= PROBLEM STATEMENT =
Exactly the lines from the one with "You are a GUI" through the end of the data below must be set down, and no pictures with them.

= DATA PROVIDED =
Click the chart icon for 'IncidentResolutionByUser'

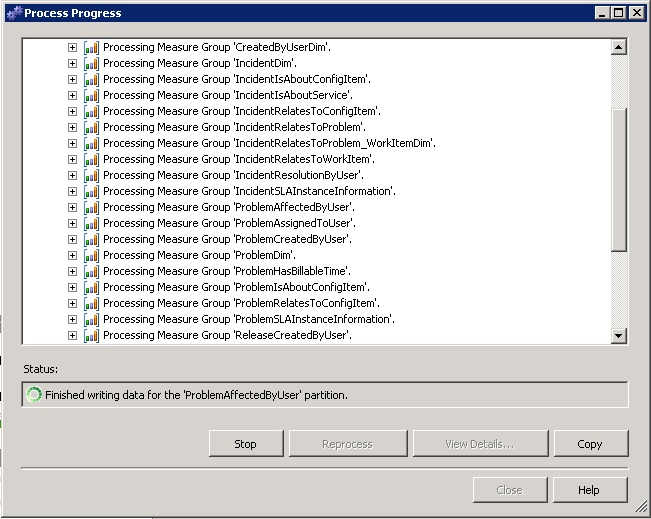(92, 175)
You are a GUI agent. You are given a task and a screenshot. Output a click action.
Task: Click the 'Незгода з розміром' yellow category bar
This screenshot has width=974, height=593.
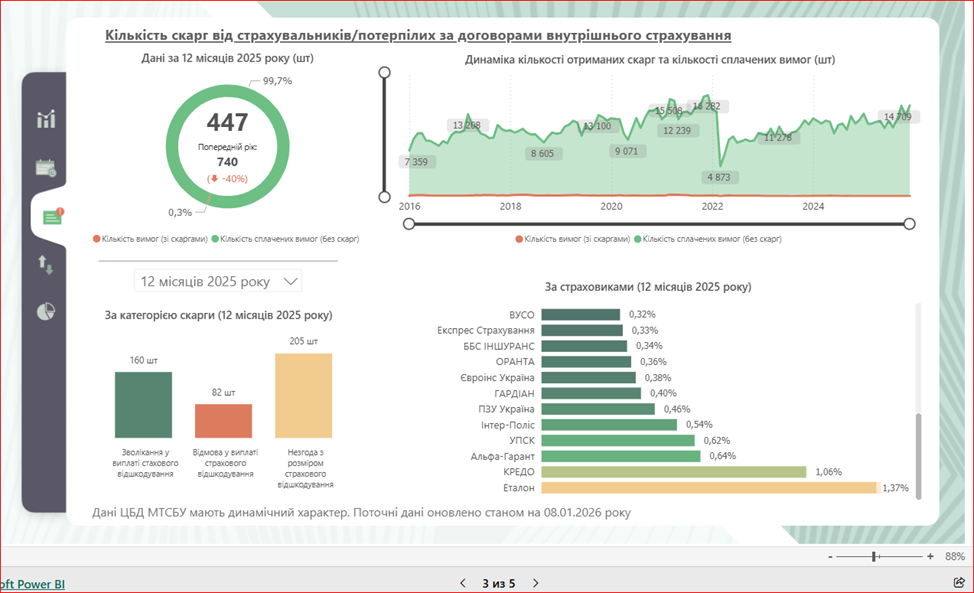tap(303, 394)
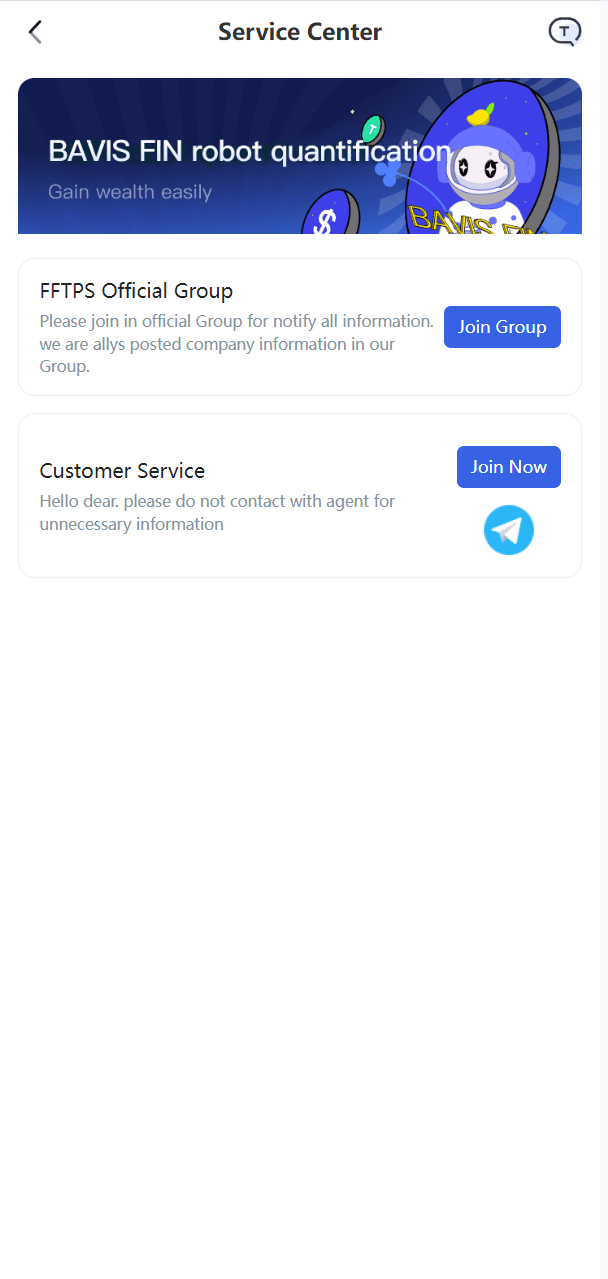The width and height of the screenshot is (608, 1279).
Task: Go back using the header arrow
Action: (x=35, y=32)
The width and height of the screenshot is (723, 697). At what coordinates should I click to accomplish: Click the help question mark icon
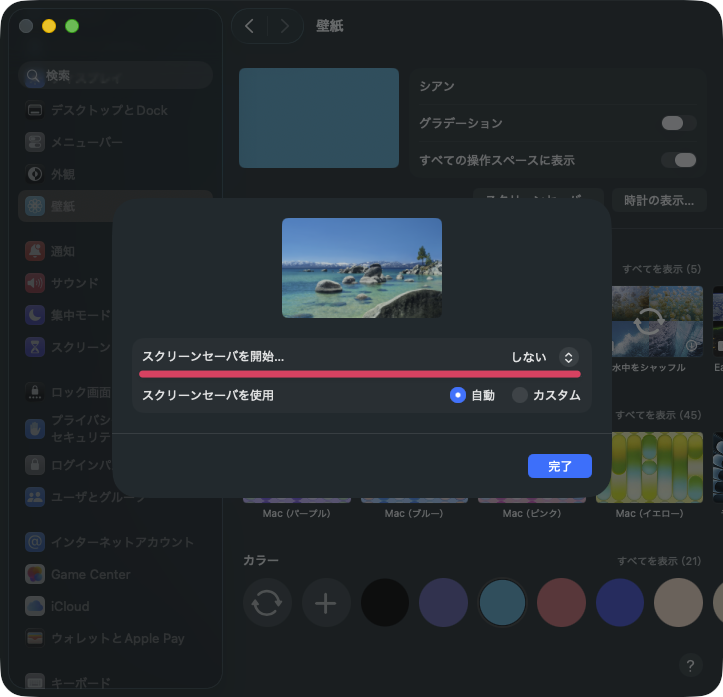pos(690,665)
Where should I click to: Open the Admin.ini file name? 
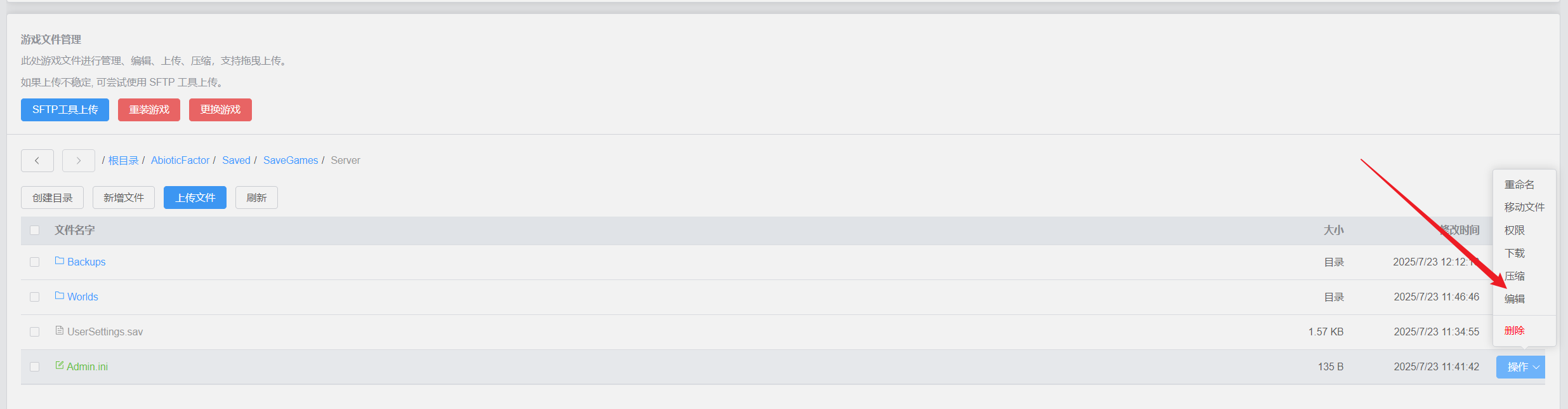pos(88,367)
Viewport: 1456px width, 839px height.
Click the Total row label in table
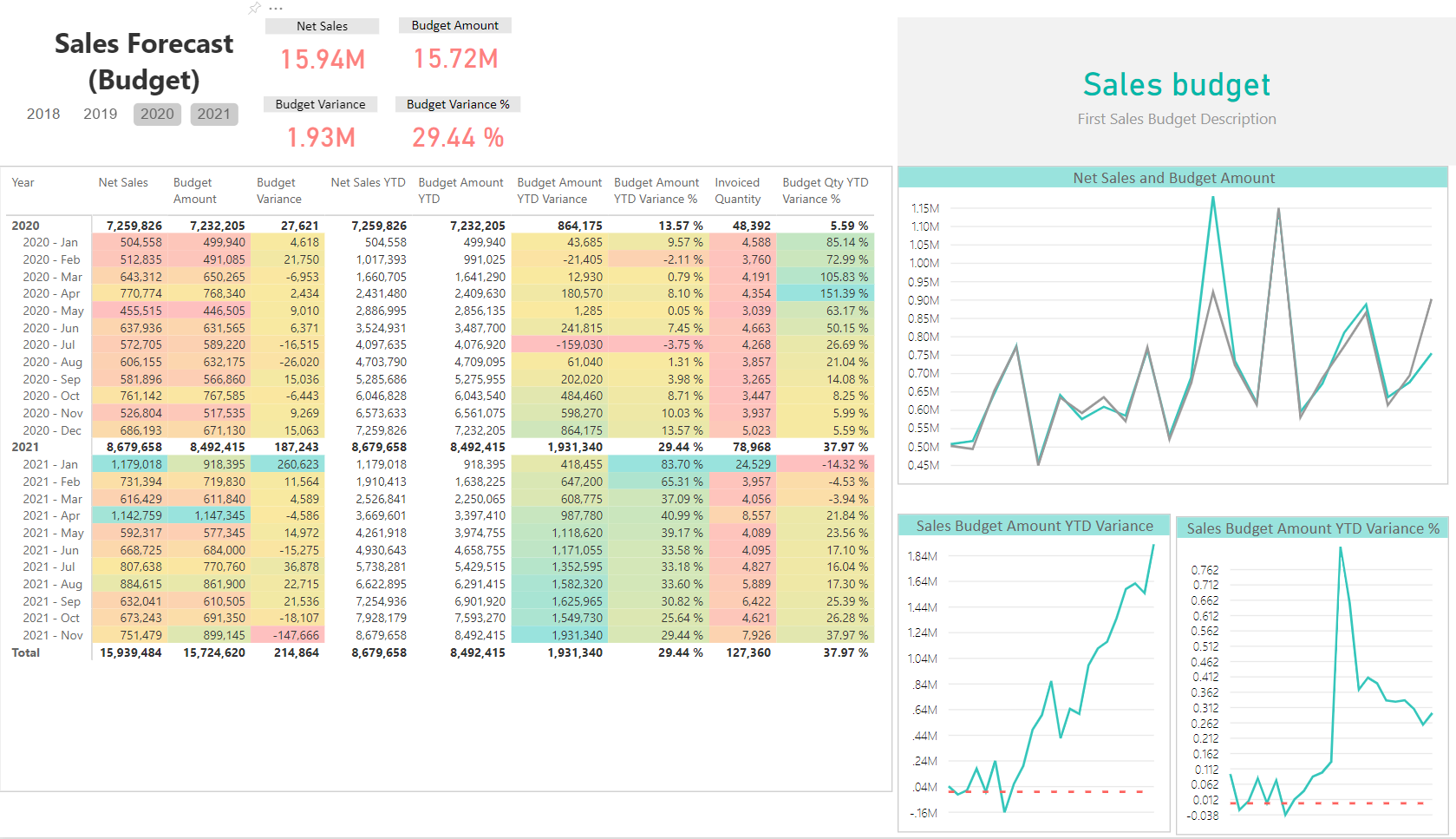coord(26,652)
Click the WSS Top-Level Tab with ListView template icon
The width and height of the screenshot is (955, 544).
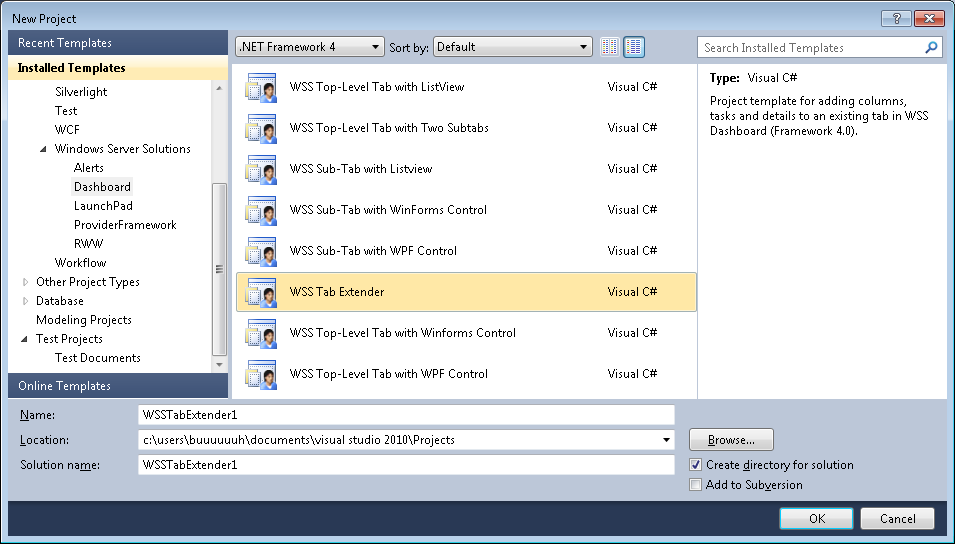pyautogui.click(x=261, y=87)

= RESPONSE =
You are a GUI agent. You are given a task and a screenshot. Output a click action.
Task: Click the 'Незгода з розміром' yellow category bar
This screenshot has width=974, height=593.
tap(303, 394)
The width and height of the screenshot is (608, 1279).
Task: Go back using the header arrow
Action: (x=35, y=32)
The width and height of the screenshot is (723, 697). At what coordinates should I click to accomplish: Click the help question mark icon
pos(690,665)
Where should I click to: Open the Admin.ini file name? 
pos(88,367)
Viewport: 1456px width, 839px height.
Click the Total row label in table
coord(26,652)
Click the WSS Top-Level Tab with ListView template icon
The width and height of the screenshot is (955, 544).
pyautogui.click(x=261, y=87)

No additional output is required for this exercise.